August 25, 2008

Acesso à saúde


Das maiores injustiças do mundo está a doença. Ela não escolhe hora para chegar nem vítima para atacar. Um dia se está bem e saudável, outro dia se luta contra a morte. Nada me parece mais injusto, mais covarde.

Aliás só há algo mais covarde que a doença: a falta de acesso à saúde, que em teoria é um direito de todos e não um privilégio. Mas na verdade este direito não é universal e perversamente é negado àqueles que mais precisam: os mais pobres, os mais frágeis, os mais velhos, os mais jovens, os negros, os mestiços e os que moram longe dos grandes centros urbanos.

Isto me incomoda profundamente, me afronta. Cada vez que escuto um caso de alguém que morreu esperando atendimento ou um paciente que aguarda cirurgia enquanto sua saúde se deteriora, sinto uma pontada no coração. Sei que isto não me faz diferente de nenhum ser humano decente, mas acho que em mim isto têm um significado maior, pois sei o que é estar naquela posição de perplexidade, de impotência, mas não imagino o que é precisar de cuidado e não ter. Por que eu tive tudo a tempo e a hora e outros não têm?

Não tenho o que muitos chamam de "survivor's guilt" ou complexo de culpa do sobrevivente, mas me revolta saber que tantos não vão ter a sorte que eu tive. Acho que o problema esta bem aí, saúde não deveria ser uma questão de "sorte", deveria ser direito assegurado a todos.

Não sei o que as autoridades estão fazendo no Brasil, fora colocar na cadeia pessoas inocentes e impedir que médicos possam salvar a vida de pacientes em estado grave, mas felizmente aos poucos vou me inteirando do que acontece por aqui. E graças a Deus, pelo menos aqui em Maryland, as coisas são diferentes.

Sempre soube que saúde era uma questão muito delicada nos EUA, um paradoxo numa potência mundial onde não existe cobertura universal. Agora vejo isto tudo muito de perto, em primeira mão, e me convenço de que o Rio e Baltimore têm muito em comum, uma população pobre e desassistida, violência e miséria. Em muitos aspectos, Baltimore é uma cidade de terceiro mundo, muito semelhante ao Rio, São Paulo ou Salvador.

Se no Rio, escuto algumas histórias tristes, aqui em Baltimore, tenho números e estatísticas que ilustram um quadro deprimente e expõem a fragilidade do sistema de saúde norte-americano.

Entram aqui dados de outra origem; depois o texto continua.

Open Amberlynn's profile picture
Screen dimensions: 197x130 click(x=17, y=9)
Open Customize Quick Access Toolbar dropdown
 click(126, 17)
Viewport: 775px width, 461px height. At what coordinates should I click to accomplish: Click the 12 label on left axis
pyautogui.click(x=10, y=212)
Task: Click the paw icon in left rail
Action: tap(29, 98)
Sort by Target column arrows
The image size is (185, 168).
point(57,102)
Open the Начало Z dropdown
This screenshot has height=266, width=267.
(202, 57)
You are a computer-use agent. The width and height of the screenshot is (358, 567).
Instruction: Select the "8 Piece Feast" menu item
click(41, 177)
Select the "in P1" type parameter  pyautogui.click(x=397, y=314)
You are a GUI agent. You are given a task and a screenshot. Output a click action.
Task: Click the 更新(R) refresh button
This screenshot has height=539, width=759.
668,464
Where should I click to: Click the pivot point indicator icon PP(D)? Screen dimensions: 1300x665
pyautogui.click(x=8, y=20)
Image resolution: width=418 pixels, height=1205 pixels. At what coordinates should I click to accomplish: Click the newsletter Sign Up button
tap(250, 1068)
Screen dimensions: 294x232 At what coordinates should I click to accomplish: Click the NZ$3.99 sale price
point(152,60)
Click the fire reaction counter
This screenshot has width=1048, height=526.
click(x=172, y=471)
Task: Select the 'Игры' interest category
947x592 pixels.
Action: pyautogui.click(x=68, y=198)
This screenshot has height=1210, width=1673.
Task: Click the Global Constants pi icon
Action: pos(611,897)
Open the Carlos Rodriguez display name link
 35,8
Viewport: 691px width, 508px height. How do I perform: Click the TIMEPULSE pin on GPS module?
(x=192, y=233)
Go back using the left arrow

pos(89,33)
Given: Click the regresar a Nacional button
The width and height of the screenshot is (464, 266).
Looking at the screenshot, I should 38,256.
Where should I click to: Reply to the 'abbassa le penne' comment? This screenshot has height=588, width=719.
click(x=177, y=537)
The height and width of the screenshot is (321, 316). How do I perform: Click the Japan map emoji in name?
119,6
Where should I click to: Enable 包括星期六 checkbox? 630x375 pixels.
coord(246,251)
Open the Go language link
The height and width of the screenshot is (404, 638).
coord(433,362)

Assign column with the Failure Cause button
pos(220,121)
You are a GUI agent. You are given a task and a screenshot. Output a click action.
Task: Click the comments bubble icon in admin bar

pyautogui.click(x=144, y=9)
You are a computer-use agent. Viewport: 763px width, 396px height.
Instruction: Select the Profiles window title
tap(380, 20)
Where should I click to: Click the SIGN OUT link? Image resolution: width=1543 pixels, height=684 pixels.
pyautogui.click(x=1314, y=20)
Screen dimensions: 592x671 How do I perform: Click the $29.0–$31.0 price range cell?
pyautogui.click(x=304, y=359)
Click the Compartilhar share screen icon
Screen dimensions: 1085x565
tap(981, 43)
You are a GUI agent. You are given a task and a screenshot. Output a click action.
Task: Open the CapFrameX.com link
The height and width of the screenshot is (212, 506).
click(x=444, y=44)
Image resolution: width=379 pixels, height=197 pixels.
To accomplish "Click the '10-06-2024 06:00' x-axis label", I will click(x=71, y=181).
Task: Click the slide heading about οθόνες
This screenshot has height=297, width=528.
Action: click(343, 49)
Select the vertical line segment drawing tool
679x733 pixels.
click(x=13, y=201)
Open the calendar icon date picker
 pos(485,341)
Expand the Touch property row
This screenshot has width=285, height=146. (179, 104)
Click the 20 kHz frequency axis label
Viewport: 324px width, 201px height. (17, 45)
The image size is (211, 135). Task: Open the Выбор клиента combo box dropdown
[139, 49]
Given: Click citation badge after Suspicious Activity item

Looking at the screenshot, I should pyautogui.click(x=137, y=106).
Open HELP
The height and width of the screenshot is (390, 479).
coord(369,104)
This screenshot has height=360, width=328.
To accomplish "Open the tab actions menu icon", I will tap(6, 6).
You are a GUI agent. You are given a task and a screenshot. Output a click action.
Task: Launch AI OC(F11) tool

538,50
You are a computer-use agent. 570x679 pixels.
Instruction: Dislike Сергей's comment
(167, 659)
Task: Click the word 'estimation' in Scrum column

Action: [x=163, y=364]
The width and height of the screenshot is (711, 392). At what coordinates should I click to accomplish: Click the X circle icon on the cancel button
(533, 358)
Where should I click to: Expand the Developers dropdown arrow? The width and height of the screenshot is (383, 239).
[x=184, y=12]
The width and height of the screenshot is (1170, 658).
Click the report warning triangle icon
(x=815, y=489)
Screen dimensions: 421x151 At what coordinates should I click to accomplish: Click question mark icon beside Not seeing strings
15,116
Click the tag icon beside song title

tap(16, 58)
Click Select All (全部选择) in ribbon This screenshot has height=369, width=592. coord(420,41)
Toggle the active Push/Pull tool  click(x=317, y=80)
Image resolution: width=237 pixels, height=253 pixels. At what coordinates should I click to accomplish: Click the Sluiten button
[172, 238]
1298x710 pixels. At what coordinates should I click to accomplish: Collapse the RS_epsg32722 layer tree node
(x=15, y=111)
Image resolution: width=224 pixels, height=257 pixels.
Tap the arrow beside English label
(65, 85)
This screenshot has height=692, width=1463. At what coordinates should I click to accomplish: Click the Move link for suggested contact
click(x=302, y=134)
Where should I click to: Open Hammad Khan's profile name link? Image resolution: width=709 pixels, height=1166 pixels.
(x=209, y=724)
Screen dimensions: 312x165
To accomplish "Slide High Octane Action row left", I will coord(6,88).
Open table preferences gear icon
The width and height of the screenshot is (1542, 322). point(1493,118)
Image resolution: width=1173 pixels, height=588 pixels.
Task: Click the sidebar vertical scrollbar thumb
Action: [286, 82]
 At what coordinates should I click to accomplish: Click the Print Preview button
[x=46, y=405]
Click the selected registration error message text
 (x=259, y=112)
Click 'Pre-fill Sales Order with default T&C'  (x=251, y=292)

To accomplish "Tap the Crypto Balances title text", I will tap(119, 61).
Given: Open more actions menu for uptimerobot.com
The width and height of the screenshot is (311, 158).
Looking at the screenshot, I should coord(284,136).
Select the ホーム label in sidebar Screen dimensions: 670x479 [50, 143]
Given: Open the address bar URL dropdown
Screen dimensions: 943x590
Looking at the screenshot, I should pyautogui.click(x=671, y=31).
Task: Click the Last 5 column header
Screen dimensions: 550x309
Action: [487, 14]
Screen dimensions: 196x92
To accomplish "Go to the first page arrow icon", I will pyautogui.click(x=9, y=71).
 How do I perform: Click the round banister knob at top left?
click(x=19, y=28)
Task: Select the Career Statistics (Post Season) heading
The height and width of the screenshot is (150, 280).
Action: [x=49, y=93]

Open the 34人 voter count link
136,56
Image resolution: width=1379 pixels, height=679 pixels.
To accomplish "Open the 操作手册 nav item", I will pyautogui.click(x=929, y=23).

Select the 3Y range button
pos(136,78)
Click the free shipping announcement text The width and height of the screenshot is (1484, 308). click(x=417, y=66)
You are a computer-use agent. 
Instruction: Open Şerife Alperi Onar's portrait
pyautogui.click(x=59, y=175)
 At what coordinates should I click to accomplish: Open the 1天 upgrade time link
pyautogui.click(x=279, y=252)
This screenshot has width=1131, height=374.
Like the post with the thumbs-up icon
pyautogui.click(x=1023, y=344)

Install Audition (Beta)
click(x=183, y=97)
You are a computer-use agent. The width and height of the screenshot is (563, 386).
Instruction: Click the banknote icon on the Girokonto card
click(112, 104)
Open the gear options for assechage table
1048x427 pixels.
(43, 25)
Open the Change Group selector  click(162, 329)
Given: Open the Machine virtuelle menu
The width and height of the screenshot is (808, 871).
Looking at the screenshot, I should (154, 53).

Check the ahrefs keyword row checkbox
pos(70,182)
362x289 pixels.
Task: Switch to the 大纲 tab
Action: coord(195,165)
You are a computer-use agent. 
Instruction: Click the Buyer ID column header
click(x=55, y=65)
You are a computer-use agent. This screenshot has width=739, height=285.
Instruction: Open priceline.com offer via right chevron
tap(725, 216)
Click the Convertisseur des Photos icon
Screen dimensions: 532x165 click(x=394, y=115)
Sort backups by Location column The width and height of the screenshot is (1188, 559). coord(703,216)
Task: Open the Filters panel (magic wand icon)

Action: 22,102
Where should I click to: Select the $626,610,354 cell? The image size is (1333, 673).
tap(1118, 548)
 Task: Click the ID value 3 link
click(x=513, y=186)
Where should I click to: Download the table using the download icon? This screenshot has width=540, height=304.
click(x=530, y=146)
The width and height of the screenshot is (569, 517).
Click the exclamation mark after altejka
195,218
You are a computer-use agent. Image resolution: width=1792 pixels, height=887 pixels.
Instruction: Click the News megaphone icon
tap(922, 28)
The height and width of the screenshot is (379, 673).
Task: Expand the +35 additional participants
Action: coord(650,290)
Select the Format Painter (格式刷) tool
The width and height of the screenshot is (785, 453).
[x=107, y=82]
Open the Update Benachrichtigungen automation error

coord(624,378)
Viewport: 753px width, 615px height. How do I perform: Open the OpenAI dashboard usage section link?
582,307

Por incrível que pareça, um homem negro nascido em Washington, DC, capital dos EUA, tem uma expectativa de vida 57.9 anos -- menor do que os homens nascidos em Ghana (58.3 anos), Bangladesh (58.1 anos) ou na Bolívia (59.8 anos). Em compensação, uma mulher de ascendência asiática nascida em Westchester County (subúrbios ricos fora de Nova York), pode esperar viver em média 90.3 anos.

O meu novo emprego no Departamento de Políticas e Planejamento na Escola de Medicina, se propõe acabar com estas disparidades, facilitando o acesso das minorias à saúde, oferecendo programas desenvolvidos especificamente para estas comunidades negras, latinas, indígenas e rurais, levando em consideração as barreiras geográficas, culturais e lingüísticas. Tenho certeza que será uma experiência inesquecível e que vai me abrir os horizontes de uma forma assustadora. Se no Brasil, faço parte da "maioria", aqui nos EUA, sou latina (com muito orgulho!) e questões como esta assumem uma dimensão completamente diferente para mim.